(Dataset entries)
····················
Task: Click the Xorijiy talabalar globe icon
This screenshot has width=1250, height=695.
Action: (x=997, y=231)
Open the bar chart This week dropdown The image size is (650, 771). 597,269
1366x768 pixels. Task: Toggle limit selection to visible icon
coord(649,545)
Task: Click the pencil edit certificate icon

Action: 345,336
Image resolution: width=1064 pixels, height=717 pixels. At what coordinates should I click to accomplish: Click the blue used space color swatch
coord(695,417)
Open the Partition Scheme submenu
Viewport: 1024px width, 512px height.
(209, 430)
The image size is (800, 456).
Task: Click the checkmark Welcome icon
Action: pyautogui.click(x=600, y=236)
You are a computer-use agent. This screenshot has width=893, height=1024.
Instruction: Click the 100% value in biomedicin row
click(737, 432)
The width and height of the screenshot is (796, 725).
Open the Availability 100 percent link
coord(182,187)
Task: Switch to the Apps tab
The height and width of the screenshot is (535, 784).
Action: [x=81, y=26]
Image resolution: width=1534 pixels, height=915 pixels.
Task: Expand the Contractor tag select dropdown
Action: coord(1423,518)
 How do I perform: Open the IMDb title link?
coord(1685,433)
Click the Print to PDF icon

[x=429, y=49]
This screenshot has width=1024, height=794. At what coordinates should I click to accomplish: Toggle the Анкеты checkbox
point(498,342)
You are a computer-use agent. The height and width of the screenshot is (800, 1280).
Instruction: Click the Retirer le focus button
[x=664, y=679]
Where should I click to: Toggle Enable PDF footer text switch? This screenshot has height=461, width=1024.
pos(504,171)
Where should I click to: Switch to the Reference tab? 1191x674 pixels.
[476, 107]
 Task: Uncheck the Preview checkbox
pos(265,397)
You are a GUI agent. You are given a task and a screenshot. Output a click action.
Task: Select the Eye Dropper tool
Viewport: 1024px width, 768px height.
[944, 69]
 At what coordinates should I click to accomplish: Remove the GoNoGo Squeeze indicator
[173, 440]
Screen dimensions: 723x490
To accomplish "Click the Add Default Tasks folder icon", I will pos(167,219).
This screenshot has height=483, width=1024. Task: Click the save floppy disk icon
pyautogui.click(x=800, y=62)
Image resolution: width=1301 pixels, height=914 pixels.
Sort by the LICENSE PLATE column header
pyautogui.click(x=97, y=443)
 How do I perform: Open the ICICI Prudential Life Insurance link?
····················
■ **Work item**
Make a copy of each line in the records above that has the word "computer".

■ **Written reply**
You are a computer-use agent. This screenshot has width=893, height=1024.
You are a computer-use agent. The height and width of the screenshot is (800, 1280).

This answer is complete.